My mum and dad didn’t have a great deal in common; polar opposite political views, different religious backgrounds, they couldn’t even agree on what to call me when I was born and had to compromise on existing family names. How they managed to produce two reasonably adjusted children, Gawd knows. The relationship limped along for a few years before the inevitable divorce, and they never spoke to each other again.
But they were both huge music fans, albeit fans of different genres, natch. Dad was a traditional country music afficionado – Jim Reeves was a particular Sunday morning favourite I seem to recall – along with classical, with a predilection for the chamber music end of the market. Mum had a very eclectic vinyl collection with a range of musical loves including jazz male vocalists such as Matt Munro, Jack Jones and, of course, Sinatra (who could have easily been my other Other Side of Me). When dad worked away this also meant lots of record and radio time for The Beatles – I can remember vaguely being taken to the cinema to see (probably) ‘Help’ and wondered what all the screaming and crying was about – and lashings of Motown. And especially William ‘Smokey’ Robinson Jr.
Born in Detroit in September, 1940, Robinson was a huge fan of cowboy westerns as a child, and his Uncle Claude gave him the nickname ‘Smokey Joe’, which he used instead of William with everyone. Soon dropping the ‘Joe’, he formed the first iteration of the band with whom he would become synonymous in about 1955, initially calling themselves The Five Chimes, followed by The Matadors, and then ultimately settling on The Miracles. The group met Berry Gordy, founder of what would become Motown, in 1957 and impressed him enough to help them get a recording deal with a local record label. Robinson was a prolific writer even in those early days and felt that he and Gordy could do better on their own, encouraging Gordy to set up his label, Tamla (which, of course, later became Motown). The first act signed by the label, The Miracles recorded the Robinson-penned ‘Shop Around’, which became their first nationwide, million selling hit.
Alongside performing with The Miracles, Robinson became an integral part of the Motown machine, assuming a vice president role, with lead responsibilities for song writing and producing, his tally for The Miracles ending up as 26 top 40 hits in one or both of these roles. Some of the songs created during this time are among the greatest of the era; ‘You’ve Really Got a Hold on Me’, ‘Tracks of My Tears’, ‘I Second That Emotion’, all for The Miracles, but Robinson also wrote so many great songs for other artists; ‘My Guy’ for Mary Wells, ‘Get Ready’ and ‘My Girl’ for the Temptations, ‘Ain’t That Peculiar’ for Marvin Gaye among so many others. He left The Miracles in 1972 to focus on his role at the label, and although he had a number of successful performing comebacks, including a 1981 number one hit with ‘Being With You’, and a Grammy in 1988, it is safe to say the golden years for performing and writing were the ten years from around 1960.

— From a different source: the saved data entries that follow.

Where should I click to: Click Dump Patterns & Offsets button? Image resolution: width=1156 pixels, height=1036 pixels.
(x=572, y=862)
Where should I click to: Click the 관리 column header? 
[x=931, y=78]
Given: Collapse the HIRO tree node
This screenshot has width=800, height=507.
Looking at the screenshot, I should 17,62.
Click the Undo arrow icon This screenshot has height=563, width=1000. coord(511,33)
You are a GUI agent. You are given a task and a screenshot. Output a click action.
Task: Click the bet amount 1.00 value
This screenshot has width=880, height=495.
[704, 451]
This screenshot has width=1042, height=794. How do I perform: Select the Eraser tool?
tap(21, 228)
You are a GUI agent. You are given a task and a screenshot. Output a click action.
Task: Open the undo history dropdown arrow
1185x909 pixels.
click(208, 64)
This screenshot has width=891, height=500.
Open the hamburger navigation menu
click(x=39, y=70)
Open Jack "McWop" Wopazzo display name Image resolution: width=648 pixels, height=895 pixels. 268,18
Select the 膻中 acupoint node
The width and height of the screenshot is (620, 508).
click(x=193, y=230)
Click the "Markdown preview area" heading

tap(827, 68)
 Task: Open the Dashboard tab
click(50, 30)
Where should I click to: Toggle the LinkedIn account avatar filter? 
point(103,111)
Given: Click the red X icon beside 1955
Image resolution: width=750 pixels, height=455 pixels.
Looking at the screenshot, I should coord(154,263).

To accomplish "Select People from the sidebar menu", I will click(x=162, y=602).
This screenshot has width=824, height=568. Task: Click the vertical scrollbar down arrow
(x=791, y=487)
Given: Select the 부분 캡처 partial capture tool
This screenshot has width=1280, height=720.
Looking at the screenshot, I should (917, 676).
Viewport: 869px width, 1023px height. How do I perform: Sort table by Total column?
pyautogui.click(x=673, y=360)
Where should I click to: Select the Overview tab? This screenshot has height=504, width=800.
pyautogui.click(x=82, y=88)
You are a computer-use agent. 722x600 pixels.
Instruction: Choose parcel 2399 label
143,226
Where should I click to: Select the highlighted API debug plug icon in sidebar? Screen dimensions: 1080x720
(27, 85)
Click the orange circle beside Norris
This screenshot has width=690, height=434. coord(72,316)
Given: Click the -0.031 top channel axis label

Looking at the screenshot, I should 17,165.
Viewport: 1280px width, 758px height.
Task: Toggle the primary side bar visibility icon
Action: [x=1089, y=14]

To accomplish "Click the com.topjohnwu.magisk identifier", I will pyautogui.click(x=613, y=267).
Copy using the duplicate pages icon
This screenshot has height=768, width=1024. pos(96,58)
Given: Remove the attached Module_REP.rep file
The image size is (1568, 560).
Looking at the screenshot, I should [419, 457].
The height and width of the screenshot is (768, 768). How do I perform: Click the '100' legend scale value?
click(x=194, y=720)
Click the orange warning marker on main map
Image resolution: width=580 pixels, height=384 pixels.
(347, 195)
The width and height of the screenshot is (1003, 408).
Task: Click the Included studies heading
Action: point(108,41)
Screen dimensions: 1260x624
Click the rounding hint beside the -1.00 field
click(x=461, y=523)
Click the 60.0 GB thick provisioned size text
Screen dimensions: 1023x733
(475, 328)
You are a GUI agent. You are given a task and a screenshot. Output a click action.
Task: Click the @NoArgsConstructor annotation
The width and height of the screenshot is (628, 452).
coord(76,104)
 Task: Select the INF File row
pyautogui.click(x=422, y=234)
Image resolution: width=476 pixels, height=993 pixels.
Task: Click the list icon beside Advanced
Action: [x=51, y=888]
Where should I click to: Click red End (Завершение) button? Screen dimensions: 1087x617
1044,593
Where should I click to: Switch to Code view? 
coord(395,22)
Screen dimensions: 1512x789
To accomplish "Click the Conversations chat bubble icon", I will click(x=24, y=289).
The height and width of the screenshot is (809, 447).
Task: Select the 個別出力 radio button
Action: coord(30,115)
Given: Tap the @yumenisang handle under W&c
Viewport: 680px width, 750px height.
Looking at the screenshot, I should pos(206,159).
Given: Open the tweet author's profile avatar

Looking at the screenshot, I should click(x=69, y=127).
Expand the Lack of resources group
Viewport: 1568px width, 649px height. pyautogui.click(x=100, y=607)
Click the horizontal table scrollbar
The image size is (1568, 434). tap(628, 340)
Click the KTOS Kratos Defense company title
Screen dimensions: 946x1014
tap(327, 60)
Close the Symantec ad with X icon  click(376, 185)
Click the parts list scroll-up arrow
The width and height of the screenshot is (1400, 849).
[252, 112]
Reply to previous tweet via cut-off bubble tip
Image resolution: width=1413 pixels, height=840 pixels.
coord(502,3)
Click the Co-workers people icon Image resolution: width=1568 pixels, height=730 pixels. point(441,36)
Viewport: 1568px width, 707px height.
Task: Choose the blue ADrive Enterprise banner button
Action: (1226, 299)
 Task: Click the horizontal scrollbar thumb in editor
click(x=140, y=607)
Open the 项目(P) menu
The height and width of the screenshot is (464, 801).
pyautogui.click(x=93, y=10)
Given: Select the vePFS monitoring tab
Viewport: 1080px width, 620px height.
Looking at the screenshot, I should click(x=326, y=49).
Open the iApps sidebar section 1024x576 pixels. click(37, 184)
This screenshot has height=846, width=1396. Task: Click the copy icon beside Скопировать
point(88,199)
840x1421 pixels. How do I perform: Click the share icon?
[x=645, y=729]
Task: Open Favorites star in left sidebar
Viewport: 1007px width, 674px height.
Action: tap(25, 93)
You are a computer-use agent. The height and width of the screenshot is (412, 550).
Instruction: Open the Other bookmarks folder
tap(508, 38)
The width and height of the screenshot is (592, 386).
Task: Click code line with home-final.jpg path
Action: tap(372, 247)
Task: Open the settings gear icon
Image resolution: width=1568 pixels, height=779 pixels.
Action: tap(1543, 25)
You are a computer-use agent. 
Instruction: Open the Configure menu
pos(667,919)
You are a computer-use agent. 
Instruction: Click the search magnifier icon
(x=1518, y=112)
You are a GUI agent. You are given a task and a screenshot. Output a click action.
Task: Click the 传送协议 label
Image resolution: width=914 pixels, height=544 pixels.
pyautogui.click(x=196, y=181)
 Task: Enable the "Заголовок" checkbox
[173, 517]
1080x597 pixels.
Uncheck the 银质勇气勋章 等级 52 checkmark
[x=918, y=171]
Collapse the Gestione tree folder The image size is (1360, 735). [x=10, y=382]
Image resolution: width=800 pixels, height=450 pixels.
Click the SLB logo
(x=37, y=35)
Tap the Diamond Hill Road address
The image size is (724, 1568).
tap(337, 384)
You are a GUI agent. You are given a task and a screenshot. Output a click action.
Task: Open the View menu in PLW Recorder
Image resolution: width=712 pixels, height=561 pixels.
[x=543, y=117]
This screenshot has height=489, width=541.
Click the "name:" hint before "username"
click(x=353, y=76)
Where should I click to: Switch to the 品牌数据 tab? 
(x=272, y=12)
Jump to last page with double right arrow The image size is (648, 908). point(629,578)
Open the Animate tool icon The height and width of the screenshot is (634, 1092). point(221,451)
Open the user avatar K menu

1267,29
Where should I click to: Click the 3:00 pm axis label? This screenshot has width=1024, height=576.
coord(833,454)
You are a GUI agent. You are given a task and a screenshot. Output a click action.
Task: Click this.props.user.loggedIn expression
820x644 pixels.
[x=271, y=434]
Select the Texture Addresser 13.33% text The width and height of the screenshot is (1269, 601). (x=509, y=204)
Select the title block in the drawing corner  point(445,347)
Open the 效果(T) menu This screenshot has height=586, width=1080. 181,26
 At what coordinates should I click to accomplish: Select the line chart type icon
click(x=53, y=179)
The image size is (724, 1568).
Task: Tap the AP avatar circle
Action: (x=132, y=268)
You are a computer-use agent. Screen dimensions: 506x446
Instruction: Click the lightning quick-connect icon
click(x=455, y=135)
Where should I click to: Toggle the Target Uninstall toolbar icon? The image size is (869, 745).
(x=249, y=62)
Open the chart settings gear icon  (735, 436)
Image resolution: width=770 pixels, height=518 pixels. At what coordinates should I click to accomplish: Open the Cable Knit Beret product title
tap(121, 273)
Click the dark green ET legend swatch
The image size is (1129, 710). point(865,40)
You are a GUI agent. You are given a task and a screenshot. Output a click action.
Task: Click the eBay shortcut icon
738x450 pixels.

I only became of aware of this music as mum would blast the older tunes out of the radiogram at every given opportunity, so mine was a retrospective discovery. Apart for one track, which I got in real time. The – surprisingly – only number one hit for Smokey Robinson and The Miracles (as by this time they were now re-named), ‘Tears of a Clown’. The track was actually recorded in 1966 and appeared on the album ‘Make It Happen’ a year later, but never released as a single. Co-written with Stevie Wonder, it was initially released in the UK in the summer of 1970, and quickly went to number one and stayed there. That same summer, I was on a family holiday at Butlins in Bognor Regis (young ‘uns, look it up). Not for us any fancy, la-di-da, Gunner Graham, Continental sun, sea and sangria holidays. Oh, no. A mild, wet, late August week in what was effectively an army barracks on the south coast would fit the bill perfectly, apparently.
But ‘Tears of a Clown’ was being played everywhere….in the disco, in the bars, roaring out of the speakers by the unheated outdoor pool, in the amusement arcades. I loved every note, every time I heard it. This to me is pure Smokey, the soulful genius distilled into a fabulous three minute single. It is said there is no such thing as time travel. Well, I am here to tell you that every time I hear that song I am immediately transported back to late summer of 1970, when flower power ruled, Hendrix and Joni Mitchell played the Isle of Wight Festival and people could smoke inside pubs….imagine that! As Martin Fry would write many years later, “when Smokey sings/I hear violins”….and, oh man, so do I.